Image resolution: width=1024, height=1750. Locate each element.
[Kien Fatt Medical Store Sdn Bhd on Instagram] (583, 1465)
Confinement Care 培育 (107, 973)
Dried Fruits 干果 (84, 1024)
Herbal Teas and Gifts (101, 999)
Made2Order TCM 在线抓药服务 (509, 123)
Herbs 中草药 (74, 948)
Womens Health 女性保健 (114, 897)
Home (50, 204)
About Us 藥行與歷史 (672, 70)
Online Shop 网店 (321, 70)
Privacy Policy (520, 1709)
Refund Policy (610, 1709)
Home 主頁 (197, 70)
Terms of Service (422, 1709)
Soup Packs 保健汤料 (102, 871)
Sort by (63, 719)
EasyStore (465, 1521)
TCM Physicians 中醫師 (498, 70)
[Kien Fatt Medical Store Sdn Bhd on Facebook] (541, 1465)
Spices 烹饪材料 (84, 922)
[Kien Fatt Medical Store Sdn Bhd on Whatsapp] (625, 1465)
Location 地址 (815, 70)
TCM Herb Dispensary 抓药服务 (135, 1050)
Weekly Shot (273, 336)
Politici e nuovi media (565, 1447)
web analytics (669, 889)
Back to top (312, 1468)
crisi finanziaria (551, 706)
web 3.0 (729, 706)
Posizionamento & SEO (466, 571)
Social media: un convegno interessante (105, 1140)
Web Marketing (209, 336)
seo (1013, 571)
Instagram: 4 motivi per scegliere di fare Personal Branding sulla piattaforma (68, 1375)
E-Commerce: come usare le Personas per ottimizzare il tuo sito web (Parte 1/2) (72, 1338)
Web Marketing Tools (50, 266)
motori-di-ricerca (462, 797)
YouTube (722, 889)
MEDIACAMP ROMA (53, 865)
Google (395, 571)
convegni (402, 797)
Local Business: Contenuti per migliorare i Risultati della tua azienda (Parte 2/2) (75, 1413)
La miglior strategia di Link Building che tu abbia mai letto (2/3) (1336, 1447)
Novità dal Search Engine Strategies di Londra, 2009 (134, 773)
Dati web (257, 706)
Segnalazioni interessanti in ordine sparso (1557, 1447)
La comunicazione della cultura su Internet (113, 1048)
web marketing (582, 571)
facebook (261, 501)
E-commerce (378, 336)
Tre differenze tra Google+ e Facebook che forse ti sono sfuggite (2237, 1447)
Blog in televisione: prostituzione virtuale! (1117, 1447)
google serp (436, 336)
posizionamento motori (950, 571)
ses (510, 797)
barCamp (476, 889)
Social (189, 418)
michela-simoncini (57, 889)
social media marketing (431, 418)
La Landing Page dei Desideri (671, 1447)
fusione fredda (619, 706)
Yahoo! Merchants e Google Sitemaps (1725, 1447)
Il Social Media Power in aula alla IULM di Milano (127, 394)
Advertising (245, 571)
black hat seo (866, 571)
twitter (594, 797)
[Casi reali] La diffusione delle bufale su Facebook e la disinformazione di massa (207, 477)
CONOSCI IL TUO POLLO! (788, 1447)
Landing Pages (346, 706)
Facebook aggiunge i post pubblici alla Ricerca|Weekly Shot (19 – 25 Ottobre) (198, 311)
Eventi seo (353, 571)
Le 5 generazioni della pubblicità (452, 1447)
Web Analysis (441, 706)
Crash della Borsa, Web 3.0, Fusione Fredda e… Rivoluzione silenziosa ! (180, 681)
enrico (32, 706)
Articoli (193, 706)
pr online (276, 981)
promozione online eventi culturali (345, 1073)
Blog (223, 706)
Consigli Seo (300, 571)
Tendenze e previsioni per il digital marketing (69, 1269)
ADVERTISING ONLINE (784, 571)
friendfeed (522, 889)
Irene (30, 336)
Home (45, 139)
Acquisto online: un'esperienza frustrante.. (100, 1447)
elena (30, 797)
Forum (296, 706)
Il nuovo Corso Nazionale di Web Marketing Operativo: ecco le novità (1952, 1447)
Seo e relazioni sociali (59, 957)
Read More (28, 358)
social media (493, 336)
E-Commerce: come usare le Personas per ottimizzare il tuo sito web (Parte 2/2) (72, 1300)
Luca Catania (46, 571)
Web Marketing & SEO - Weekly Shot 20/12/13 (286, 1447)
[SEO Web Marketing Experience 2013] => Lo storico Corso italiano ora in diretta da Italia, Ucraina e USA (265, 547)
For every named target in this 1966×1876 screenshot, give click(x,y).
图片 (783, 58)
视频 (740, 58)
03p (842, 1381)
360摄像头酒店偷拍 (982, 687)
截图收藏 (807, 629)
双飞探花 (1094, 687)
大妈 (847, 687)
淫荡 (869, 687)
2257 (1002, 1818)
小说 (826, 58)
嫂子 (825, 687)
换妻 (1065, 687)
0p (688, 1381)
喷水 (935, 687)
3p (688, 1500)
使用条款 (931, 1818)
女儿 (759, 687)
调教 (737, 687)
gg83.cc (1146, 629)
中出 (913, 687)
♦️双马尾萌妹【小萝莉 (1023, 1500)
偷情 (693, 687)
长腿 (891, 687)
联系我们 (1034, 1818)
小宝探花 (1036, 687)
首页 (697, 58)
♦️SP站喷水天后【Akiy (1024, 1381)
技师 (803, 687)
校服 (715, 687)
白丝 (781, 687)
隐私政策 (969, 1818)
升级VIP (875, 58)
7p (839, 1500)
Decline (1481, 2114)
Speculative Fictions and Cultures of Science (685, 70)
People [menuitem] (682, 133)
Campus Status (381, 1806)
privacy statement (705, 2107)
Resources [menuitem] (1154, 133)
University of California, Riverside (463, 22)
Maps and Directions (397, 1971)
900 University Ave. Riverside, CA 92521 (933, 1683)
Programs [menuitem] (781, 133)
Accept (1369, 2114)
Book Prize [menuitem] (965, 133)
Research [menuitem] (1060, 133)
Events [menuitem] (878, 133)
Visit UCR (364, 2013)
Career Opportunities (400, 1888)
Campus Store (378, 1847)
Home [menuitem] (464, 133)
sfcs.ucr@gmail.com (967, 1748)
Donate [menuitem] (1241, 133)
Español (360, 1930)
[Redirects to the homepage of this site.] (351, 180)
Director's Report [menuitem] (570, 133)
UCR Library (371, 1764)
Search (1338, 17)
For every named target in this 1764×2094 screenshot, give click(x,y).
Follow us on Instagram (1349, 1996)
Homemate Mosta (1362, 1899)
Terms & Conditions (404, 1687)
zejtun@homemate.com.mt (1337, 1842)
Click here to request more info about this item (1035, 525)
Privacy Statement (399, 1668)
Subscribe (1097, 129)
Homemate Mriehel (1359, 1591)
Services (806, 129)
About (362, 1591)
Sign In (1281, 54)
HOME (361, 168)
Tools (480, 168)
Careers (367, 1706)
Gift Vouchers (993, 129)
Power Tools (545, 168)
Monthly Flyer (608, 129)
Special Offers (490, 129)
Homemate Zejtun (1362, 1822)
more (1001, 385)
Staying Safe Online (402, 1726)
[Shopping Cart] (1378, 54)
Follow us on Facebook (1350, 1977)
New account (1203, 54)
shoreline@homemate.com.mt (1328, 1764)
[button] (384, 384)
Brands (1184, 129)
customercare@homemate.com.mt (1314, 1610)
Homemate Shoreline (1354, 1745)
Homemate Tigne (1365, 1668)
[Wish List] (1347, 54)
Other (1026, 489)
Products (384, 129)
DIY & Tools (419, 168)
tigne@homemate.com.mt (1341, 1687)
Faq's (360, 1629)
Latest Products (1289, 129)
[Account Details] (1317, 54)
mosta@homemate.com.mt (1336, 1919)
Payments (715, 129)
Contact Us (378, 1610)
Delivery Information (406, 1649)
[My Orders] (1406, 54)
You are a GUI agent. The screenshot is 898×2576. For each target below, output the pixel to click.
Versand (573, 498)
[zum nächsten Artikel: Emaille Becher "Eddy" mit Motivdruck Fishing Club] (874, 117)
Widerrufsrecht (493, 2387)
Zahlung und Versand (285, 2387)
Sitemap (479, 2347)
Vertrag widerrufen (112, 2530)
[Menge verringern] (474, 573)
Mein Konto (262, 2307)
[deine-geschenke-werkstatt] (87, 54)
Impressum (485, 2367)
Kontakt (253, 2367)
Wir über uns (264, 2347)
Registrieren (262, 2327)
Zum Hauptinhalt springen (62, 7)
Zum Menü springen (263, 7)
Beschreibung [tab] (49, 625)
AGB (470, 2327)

****

• Your task: Copy range, inclusive: the line holding "Campus Status (381, 1806)" to the line holding "For every named target in this 1764×2094". Reproduce exactly those lines of the records above and no others.

• Solution:
Campus Status (381, 1806)
privacy statement (705, 2107)
Resources [menuitem] (1154, 133)
University of California, Riverside (463, 22)
Maps and Directions (397, 1971)
900 University Ave. Riverside, CA 92521 (933, 1683)
Programs [menuitem] (781, 133)
Accept (1369, 2114)
Book Prize [menuitem] (965, 133)
Research [menuitem] (1060, 133)
Events [menuitem] (878, 133)
Visit UCR (364, 2013)
Career Opportunities (400, 1888)
Campus Store (378, 1847)
Home [menuitem] (464, 133)
sfcs.ucr@gmail.com (967, 1748)
Donate [menuitem] (1241, 133)
Español (360, 1930)
[Redirects to the homepage of this site.] (351, 180)
Director's Report [menuitem] (570, 133)
UCR Library (371, 1764)
Search (1338, 17)
For every named target in this 1764×2094 screenshot, give click(x,y).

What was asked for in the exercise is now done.